■ Set exercise: Reproduce verbatim the items beginning with the line containing "will (x=241, y=318)." and ending with the line containing "tap(516, 61)", both lines included.

■ Record set:
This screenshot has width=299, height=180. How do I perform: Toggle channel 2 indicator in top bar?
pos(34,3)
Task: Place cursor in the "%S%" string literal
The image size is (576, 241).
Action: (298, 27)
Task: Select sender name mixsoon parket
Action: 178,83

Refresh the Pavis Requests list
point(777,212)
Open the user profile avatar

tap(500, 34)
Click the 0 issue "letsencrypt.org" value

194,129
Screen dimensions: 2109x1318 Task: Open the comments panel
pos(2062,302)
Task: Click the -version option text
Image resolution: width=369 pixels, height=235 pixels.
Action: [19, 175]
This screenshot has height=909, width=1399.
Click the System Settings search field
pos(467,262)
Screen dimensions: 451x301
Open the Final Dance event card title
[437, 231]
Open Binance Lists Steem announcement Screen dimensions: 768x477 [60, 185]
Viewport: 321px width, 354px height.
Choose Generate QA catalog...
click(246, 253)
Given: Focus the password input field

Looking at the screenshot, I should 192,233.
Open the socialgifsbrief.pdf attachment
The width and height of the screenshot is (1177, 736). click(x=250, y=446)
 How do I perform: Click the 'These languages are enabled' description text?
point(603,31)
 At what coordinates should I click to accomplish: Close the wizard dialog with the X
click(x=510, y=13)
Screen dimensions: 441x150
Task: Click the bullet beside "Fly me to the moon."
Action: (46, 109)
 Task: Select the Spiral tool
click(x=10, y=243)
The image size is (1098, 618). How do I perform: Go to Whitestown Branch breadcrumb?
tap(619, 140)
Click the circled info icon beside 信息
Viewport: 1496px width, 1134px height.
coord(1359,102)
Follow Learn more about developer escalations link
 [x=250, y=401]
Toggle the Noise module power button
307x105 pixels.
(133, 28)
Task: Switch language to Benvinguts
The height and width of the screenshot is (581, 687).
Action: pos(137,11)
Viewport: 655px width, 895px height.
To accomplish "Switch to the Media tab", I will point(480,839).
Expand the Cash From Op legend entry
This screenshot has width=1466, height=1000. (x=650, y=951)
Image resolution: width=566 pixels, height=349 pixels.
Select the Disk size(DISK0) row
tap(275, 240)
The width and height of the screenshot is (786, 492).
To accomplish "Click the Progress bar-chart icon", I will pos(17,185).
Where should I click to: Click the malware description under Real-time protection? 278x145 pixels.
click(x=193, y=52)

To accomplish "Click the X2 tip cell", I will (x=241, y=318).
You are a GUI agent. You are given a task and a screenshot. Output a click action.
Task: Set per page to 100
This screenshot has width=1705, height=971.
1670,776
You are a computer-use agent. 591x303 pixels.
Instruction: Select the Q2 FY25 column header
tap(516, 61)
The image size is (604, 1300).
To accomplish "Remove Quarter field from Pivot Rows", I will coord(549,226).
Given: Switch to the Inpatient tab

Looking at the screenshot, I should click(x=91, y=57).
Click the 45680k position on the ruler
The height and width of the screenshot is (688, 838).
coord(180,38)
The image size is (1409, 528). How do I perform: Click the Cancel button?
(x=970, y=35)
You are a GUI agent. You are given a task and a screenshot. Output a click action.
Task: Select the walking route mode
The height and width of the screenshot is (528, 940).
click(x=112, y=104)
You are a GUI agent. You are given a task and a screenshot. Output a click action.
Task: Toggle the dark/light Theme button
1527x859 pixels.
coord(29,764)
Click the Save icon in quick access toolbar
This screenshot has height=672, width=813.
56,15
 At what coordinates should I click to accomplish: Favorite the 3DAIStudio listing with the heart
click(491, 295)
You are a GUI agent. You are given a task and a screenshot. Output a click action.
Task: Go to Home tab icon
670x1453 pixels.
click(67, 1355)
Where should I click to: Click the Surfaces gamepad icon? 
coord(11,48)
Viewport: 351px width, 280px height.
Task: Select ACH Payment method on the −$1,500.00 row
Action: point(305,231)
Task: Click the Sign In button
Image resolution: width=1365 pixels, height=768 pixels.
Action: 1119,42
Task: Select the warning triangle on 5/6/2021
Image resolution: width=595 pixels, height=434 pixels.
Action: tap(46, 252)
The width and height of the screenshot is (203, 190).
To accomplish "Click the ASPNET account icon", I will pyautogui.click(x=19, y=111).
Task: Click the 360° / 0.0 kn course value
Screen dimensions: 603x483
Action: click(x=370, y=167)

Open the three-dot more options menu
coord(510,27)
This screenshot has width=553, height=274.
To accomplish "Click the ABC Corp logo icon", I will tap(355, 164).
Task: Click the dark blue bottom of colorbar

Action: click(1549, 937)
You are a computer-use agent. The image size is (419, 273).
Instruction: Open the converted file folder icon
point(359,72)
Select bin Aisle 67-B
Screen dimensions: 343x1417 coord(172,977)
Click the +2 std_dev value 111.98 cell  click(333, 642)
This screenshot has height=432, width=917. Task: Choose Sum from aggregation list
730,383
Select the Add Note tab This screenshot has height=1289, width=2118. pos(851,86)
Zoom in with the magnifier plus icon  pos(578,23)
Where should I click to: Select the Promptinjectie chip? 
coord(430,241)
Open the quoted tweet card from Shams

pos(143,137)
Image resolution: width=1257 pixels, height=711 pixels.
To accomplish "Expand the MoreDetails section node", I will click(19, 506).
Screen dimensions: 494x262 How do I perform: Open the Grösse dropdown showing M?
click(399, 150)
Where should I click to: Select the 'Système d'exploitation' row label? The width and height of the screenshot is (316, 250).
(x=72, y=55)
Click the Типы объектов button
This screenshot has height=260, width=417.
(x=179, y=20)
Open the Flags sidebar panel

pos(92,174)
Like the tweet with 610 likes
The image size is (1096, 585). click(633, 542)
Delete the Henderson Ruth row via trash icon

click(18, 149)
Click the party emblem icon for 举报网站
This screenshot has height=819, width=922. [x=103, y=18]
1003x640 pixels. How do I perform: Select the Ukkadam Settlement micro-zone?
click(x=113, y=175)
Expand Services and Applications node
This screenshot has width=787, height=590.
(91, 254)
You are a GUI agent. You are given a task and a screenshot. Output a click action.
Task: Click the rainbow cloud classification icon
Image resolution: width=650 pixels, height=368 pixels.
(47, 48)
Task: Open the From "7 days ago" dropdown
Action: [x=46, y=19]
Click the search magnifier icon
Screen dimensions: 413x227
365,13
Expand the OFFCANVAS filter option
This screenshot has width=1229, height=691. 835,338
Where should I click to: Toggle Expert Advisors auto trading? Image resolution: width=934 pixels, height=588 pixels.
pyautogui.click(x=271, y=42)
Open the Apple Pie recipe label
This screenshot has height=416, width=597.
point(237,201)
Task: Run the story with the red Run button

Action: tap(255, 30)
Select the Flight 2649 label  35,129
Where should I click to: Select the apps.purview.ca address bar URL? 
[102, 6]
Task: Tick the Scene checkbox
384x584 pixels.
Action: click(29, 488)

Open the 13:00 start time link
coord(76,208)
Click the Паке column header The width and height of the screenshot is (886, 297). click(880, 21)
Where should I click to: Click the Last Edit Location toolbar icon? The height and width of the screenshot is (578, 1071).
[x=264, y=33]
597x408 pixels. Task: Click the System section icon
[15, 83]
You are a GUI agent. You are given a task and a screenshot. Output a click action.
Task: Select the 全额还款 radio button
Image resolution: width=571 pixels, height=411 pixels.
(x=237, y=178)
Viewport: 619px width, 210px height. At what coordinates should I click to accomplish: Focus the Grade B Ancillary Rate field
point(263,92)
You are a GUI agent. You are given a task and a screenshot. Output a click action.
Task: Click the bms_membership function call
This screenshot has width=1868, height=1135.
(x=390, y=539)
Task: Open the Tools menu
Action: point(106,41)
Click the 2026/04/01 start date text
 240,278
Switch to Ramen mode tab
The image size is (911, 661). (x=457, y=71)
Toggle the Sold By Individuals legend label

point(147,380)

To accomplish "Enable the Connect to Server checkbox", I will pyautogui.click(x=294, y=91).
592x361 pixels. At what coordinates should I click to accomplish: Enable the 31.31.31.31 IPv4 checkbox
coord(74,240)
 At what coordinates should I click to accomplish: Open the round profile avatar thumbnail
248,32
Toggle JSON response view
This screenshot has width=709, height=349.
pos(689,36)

■ Exercise output:
To accomplish "Click the X2 tip cell", I will (x=241, y=318).
You are a GUI agent. You are given a task and a screenshot. Output a click action.
Task: Set per page to 100
This screenshot has width=1705, height=971.
1670,776
You are a computer-use agent. 591x303 pixels.
Instruction: Select the Q2 FY25 column header
tap(516, 61)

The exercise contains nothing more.